Esra CANLU canluesra@gmail.com


3D PRINTER 3-Dimension Printer; bilgisayar üzerinde tasarlanmış 3 boyutlu dataları veya 3 boyutlu olarak taranmış modelleri, birçok farklı malzeme kullanarak elimizle tutabileceğimiz nesnelere dönüştüren cihazdır. Peki 3 boyutlu yazıcılar ile üretim yapabilmek için nelere ihtiyacımız var? Öncellikle yapacağımız nesnenin 3 boyutlu tasarımına ihtiyacımız var. Bunu yapabilmek için AutoCAD, SolidWorks, Google Sketchup, Rhino3D gibi yazılımları kullanmamız gerekir. Bu yazılımlar ile tasarladığımız modelleri STL dosyası haline dönüştürmeliyiz. Bunun ardından 3 boyutlu yazıcıya dosyayı gönderiyoruz. 2 boyutlu yazıcıdan farklı olarak 3 boyutlu yazıcıda derinlik vermek için en alttan en üste kadar materyali katman katman atarak istediğiniz nesneyi oluşturuyor. Eğer teknik konularda yeterli değilseniz ya da yapmakta çok zorlanıyorsanız internet sitelerinden 3D tasarımlar indirebilirsiniz. 3D tasarımınız bittikten sonra sıradan bir plastiğin dayanıklı olan halleri; altın, platinyum, seramik tozu, metal tozu, metal görünümlü-akrilik plastikler ve daha nicesi fotoğrafta gördüğümüz şekle getirilip 2 boyutlu yazıcılardaki kartuş-toner işlemini görüyor. Ne hoş gözüküyorlar, öyle değil mi!

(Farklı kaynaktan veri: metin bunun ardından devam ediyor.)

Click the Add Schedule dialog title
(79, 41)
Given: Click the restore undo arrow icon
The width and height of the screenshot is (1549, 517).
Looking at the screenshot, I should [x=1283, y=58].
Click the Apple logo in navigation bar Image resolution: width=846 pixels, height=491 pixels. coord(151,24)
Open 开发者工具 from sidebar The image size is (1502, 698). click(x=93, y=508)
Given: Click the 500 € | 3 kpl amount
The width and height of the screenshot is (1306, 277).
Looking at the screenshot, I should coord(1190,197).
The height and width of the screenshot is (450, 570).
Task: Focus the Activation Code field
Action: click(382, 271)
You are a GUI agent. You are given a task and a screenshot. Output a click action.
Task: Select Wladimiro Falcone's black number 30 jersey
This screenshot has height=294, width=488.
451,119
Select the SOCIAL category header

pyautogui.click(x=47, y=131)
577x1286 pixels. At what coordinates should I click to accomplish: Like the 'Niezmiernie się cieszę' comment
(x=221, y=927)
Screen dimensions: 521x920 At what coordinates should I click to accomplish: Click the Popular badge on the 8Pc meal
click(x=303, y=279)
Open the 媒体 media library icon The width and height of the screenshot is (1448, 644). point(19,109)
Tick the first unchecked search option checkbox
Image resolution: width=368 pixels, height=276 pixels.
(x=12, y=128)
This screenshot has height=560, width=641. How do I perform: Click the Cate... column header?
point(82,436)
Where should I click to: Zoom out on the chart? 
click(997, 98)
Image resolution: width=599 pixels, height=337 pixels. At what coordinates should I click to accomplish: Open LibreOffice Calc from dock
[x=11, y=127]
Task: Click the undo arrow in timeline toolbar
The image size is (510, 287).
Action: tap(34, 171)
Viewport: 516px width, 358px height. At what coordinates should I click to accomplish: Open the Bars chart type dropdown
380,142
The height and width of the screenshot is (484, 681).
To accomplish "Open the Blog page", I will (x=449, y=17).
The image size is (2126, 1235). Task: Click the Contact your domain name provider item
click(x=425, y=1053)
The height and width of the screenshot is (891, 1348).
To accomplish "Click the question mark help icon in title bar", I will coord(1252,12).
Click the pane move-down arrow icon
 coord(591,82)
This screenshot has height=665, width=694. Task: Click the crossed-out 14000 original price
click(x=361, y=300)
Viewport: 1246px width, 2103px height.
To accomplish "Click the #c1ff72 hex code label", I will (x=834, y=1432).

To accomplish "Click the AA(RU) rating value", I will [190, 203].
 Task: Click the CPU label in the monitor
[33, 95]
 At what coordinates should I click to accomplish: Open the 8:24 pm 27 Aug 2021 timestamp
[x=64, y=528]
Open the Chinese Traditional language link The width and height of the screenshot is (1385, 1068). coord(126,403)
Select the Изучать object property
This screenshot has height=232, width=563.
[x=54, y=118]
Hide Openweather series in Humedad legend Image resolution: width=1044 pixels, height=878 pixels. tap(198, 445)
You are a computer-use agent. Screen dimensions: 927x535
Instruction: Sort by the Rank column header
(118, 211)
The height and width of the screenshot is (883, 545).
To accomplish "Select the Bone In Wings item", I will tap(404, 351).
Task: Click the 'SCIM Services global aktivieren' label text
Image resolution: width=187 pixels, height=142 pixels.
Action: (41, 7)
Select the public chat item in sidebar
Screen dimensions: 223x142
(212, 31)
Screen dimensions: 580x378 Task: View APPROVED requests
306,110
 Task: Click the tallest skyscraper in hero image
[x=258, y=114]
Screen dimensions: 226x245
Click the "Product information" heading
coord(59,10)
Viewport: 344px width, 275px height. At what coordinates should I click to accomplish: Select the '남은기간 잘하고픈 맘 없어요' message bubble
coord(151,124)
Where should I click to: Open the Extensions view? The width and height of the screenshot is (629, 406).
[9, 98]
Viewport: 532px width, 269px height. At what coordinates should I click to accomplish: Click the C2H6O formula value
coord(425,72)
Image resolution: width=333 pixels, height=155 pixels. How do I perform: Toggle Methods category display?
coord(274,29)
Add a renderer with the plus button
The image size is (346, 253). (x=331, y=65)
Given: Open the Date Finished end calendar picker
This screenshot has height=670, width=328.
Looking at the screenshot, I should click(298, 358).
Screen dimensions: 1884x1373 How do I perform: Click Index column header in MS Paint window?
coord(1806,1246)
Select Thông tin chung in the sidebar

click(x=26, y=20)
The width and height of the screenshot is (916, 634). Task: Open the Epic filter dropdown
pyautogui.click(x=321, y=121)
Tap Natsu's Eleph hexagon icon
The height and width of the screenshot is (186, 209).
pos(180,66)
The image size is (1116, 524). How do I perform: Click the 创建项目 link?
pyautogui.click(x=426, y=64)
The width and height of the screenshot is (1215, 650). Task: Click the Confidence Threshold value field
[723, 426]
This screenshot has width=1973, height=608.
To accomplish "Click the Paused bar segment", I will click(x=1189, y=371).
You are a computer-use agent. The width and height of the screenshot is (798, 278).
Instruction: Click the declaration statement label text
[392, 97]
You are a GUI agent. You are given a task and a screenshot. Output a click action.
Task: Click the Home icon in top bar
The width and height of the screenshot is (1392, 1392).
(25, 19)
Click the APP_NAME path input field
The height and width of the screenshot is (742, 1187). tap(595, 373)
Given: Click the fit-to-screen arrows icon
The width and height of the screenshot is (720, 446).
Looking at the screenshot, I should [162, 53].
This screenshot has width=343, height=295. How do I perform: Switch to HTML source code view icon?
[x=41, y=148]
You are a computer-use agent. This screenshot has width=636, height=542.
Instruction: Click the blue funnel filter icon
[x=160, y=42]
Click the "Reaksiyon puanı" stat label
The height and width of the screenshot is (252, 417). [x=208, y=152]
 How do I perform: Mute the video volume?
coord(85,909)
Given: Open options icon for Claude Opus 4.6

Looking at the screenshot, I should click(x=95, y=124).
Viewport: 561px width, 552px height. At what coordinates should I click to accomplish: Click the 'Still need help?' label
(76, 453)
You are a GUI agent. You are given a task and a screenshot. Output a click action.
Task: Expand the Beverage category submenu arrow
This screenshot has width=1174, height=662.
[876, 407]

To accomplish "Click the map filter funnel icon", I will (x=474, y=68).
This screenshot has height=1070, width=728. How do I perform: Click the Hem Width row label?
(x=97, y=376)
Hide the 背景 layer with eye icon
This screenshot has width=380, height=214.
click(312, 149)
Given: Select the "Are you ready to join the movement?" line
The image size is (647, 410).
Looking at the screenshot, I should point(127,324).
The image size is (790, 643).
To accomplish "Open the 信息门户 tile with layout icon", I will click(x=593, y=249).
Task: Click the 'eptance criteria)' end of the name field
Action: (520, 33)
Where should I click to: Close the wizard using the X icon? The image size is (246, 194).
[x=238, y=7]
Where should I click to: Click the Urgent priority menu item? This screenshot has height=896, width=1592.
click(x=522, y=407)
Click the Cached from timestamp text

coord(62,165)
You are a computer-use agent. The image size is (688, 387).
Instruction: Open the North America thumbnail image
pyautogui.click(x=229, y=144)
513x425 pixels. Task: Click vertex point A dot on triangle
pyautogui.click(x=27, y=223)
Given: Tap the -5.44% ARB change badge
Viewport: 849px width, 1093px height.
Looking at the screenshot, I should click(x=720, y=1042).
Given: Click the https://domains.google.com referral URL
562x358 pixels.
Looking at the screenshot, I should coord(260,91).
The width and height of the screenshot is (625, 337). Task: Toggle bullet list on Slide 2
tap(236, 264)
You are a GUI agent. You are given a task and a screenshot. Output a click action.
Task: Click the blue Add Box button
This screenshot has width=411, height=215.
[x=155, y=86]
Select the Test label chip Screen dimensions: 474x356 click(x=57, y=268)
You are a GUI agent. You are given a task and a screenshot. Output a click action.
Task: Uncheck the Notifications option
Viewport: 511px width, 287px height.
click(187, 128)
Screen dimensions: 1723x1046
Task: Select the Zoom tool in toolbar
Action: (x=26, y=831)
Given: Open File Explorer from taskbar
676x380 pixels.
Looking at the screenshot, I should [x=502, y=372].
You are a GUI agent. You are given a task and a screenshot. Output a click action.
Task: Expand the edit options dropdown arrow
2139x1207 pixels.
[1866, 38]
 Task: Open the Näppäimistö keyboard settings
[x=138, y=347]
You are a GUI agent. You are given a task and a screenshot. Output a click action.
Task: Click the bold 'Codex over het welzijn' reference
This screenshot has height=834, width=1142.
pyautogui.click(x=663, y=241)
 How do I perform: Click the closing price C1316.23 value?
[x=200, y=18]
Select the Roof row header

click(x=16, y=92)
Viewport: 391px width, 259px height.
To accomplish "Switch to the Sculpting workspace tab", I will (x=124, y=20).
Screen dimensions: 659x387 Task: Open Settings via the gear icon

3D yazıcı teknolojisi ile üretilen ürünler günümüzde birçok alanda karşımıza çıkmaktadır. Bunlardan bazıları moda alanında kıyafet, ayakkabı tasarımı, medikal alanında organ modelleri, kuyumculuk alanında yüzükler, kolyeler, küpeler, gıda sektöründe pizza, çikolata ve daha aklımıza gelebilecek çoğu şey artık 3D yazıcılarla tasarlanabiliyor. 3D PRINTER İLE YAPILAN BAZI ÜRÜNLER Osteoid Türk Tasarımcıya Ödül Getirdi! Belki aramızda kolunu kırıp alçı takan arkadaşlarımız vardır. Kim bilir o alçıya kimler imzasını atmış, neler yazılmış, neler çizilmiştir… Türk tasarımcı Deniz Karaşahin kemik kırıklarının tedavisinde alçının yerini alacak 3 boyutlu ürün tasarladı. 3D tarama teknolojisi ile her hastanın kol şekline özgü olarak üretiliyor. Deniz Karaşahin bu tasarımında kırılan kemiklerin kaynama sürecini hızlandırmak için LIPUS(Low-Intensity Pul-

sed Ultrasound Stimulation) teknolojisinden yararlanıyor. Tasarımın üzerindeki boşluklar sayesinde LIPUS cihazına bağlı proplar doğrudan kırık bölgeyle temas halinde oluyor ve kolun hava almasına olanak sağlıyor. Bu ürünü günde 20 dakika kullanmak kemik kaynama süresini %40 azaltıyor. Tasarım olarak herkesin zevkine hitap edebilecek bir ürün! Deniz Karaşahin tarafından hazırlanan 3D yazıcıdan üretilen Osteoid, A’Design Award & Competition yarışmasında birincilik ödülünü aldı.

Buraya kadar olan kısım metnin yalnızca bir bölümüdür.